NICOSIA CHIEDE SOLDI A MESSINA DENARO - "Giratevela a Matteo... così mi finanzia il progetto, mi manda un milione di euro... Ringrazia... ci vuole il contributo, il contributo della famiglia, per quello che faccio", altre intercettazioni mostrano Nicosia alle prese con un progetto inerente le carceri, qualcosa che sembrava interessasse al latitante di Castelvetrano, ma per il quale l'assistente parlamentare non si acciontentava dei complimenti del boss ma chiedeva un "contributo".

NICOSIA: VISITO ANCHE I 41 BIS - Nicosia si vantava che grazie al suo ruolo di assistente parlamentare di una deputata della Camera: "Mi giro le carceri, visto che non potevo entrare, così con lei entro. E basta, vado al 41bis...". E continua: "Faccio un sacco di cose, hai capito ho trovato questo escamotage. Se ci vado come Radicale a fare la visita, devo chiedere l'autorizzazione al Dap che lo dice poi al direttore: 'giorno tot viene Nicosia a farti la visita'... e che minchia di visita è... con un deputato invece ci vado all'improvviso. Entro di notte pure... ad Agrigento ci sono andato di notte".

Le reazioni

MARIA FALCONE: "SOLO DISGUSTO" - "Le parole offensive di questo sedicente difensore dei diritti dei deboli suscitano solo disgusto", è la reazione di Maria Falcone, sorella del giudice ucciso dalla mafia e presidente della Fondazione che porta il nome del magistrato, alle intercettazioni di Nicosia. "Mi chiedo, alla luce di questa indagine - aggiunge la sorella del magistrato - se non sia necessario rivedere la legislazione in materia di colloqui e visite con i detenuti al regime carcerario duro. Non dimentichiamoci che lo scopo del 41 bis è spezzare il legame tra il capomafia e il territorio, recidere le relazioni tra il boss e il clan: scopo che si raggiunge solo limitando rigorosamente i contatti tra i detenuti e l'esterno".

OCCHIONERO: "AMAREGGIATA" - "Ringrazio la magistratura e le forze dell'ordine per lo straordinario lavoro di contrasto alla mafia. Da ciò che emerge dalle notizie riportate sui giornali quello che diceva e scriveva Nicosia era ben lontano dalla verità, arrivando a veicolare messaggi mafiosi per conto dei detenuti. Quello che si legge nelle intercettazioni è comunque vergognoso e gravissimo", questa la dichiarazione della parlamentare di Italia Viva, Giuseppina Occhionero, commentando l'arresto del suo ex collaboratore. "La collaborazione con me, durata solo quattro mesi, era nata in virtù del suo curriculum, in cui si spacciava per docente universitario oltre che di studioso dei diritti dei detenuti. Non appena ho avuto modo di rendermi conto che il suo curriculum e i suoi racconti non corrispondevano alla realtà - spiega la deputata - ho interrotto la collaborazione. Le visite in carcere peraltro sono parte del lavoro parlamentare a garanzia dei diritti sia dei detenuti sia di chi vi lavora". Infine dichiara: "Ora sono profondamente amareggiata, ma la giustizia farà il suo corso. Mi auguro nel più breve tempo possibile. Pur essendo del tutto estranea alla vicenda, sono comunque a disposizione della magistratura per poter fornire ogni elemento che possa essere utile". 

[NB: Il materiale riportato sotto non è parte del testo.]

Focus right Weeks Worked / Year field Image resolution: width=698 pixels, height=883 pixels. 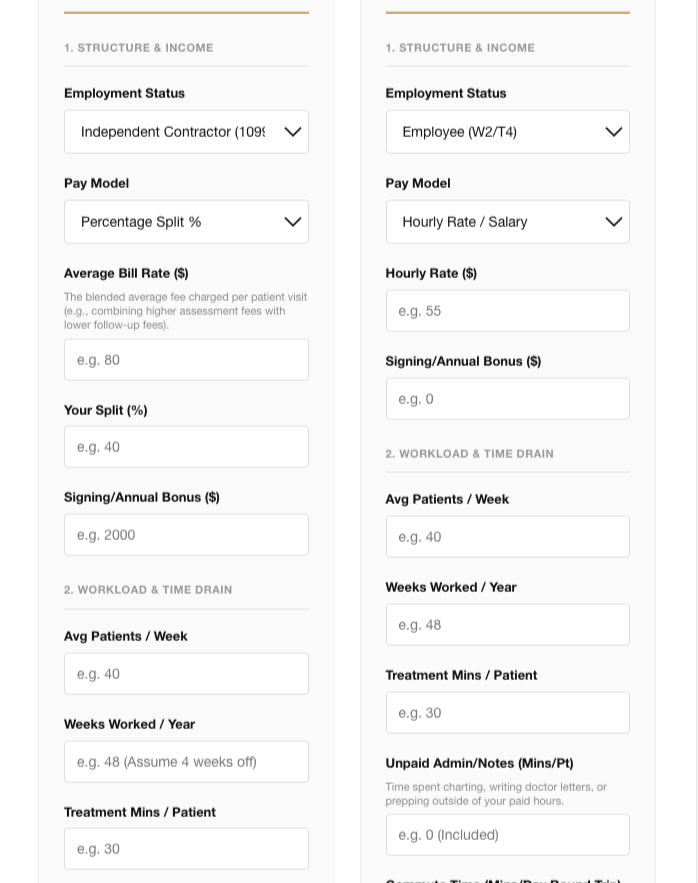tap(507, 625)
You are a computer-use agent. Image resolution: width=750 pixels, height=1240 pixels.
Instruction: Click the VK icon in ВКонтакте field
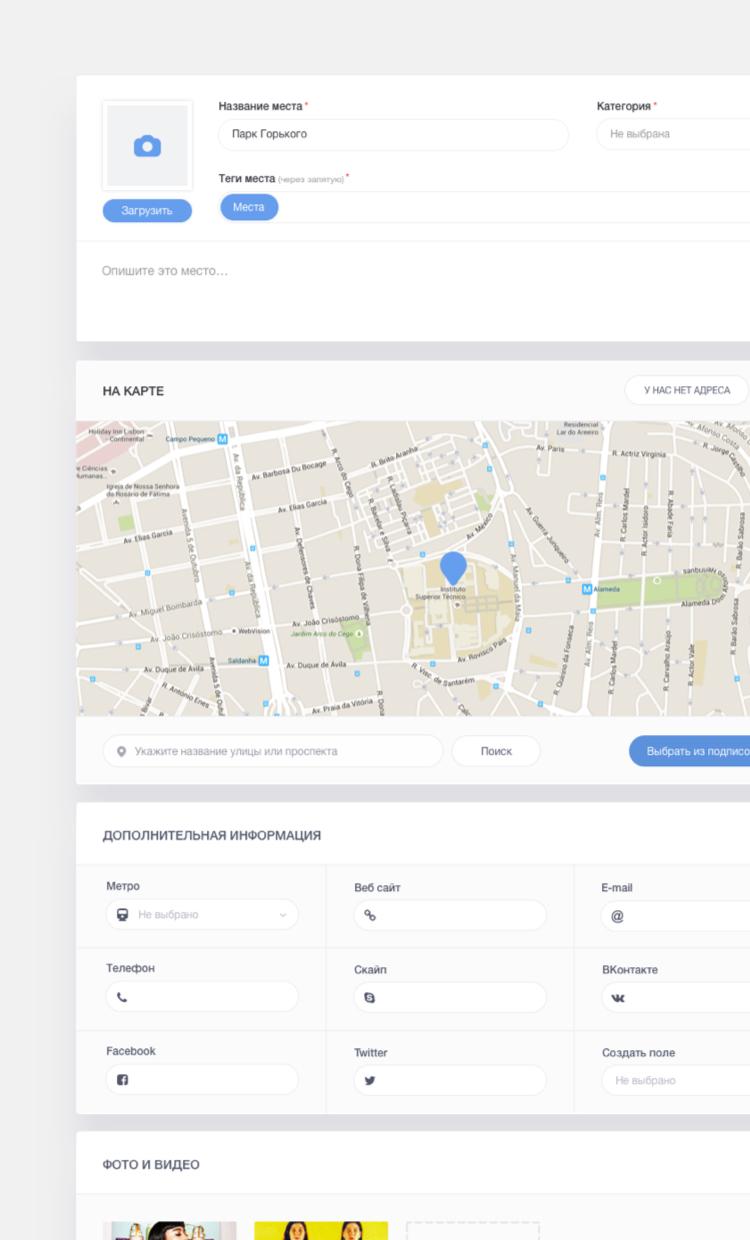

BERNARDINI: "NICOSIA NON MI PIACEVA" - "A me non piaceva come operava quando io ero segretario dei Radicali Italiani e lui era iscritto al movimento. Poi i rapporti si sono interrotti quando lui è entrato nel comitato nazionale dei Radicali Italiani ed io nel Partito Radicale". Lo afferma all'Adnkronos Rita Bernardini, membro del Consiglio Generale del Partito Radicale.   "Mi sembrava più un esaltato non mi piaceva e avevamo avuto delle divergenze proprio su come devono essere effettuate le visite in carcere".